The old priest, who has to sit down often, has a surprisingly rigorous voice and the fervor of a newly ordained priest saying his first Mass. 

“There is an ugly, ugly word that the world doesn’t want you to say because the world doesn’t want to admit it exists," he bellows after the opening prayer. "That word is SIN. They want you to think we all just go straight to heaven when we die. The world would think you are crazy for coming to celebrate the Eucharist and beginning by confessing your sins. But we are REALISTS. We know that we sin and we ask for God’s mercy...”
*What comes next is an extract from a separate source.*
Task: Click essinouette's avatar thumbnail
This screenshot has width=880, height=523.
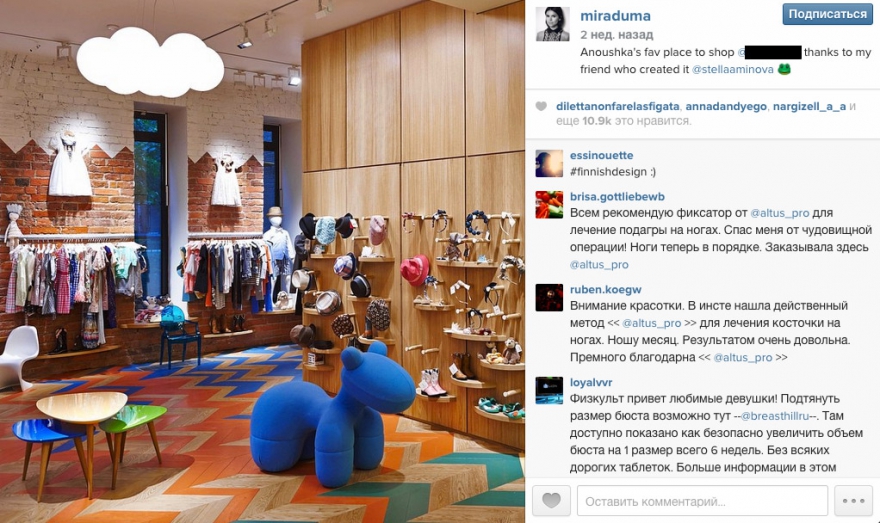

During his sermon, he sits up front, speaking to us from his chair, like a grandpa sharing wisdom with his family members gathered around. He says, “I don’t know when all this bull started – thinking we don’t NEED God.” He said, “People are full of themselves.” A little girl going up to him one day and saying, “I’m a princess!” and he responded, “No, you’re not. You’re a child of God.”

This old realist priest reminded me of what writers are all about. If we write for any purpose at all, it is to illumine truth. To strip off pretenses, labels and stereotypes, and find the living, beating, bloody heart beneath it all.

"'I want to write one true sentence,' he said. 'If I can write one sentence, simple and true, every day, I’ll be satisfied.'” (Hemingway in The Paris Wife, p. 81)

This week, I finished reading a book that wrestles with this realism, The Paris Wife by Paula McLain. The novel is about Hadley Richardson and her marriage to Ernest Hemingway during his first years striving to become a literary figure. It took me two days and a couple of nights to fly through the book, my heart cresting and breaking over the waves until the final page, when I cried my eyes out. 

We want to pretend like sin doesn’t exist, like it isn’t hurting our souls or our hearts or the people we love. Yet at some point, that sin, which seems so glamorous and luring to begin with, becomes the sword. It hacks away at our relationships and turns everything sour, and in its reflection we see the heartbreaking truth about ourselves… 

 "He was quiet for a moment and I could hear static coming through the line, a low cackle that seemed to stand for every sharp thing that had come between us. 'No,' he finally said, his voice very soft and sober. 'That’s not it at all. I ruined it.'" (The Paris Wife, p. 312)

We totter on the brink of grace and despair, only these two choices, because in the end, there is only life or death to choose from. Hemingway would have said the same thing, while enthusiastically watching the bullfighting in Pamplona, “This is what it’s all about. Life or death.”

Too serious a subject for a bright and beautiful Sunday? Yet living through the changing seasons in the Midwest, nothing could be more on my mind. I'm basking in each one of these warm days of fall and feasting my eyes on the green grass and colored leaves, before all of this richness dries up, and Wisconsin has to endure another long winter. Today might be all we've got.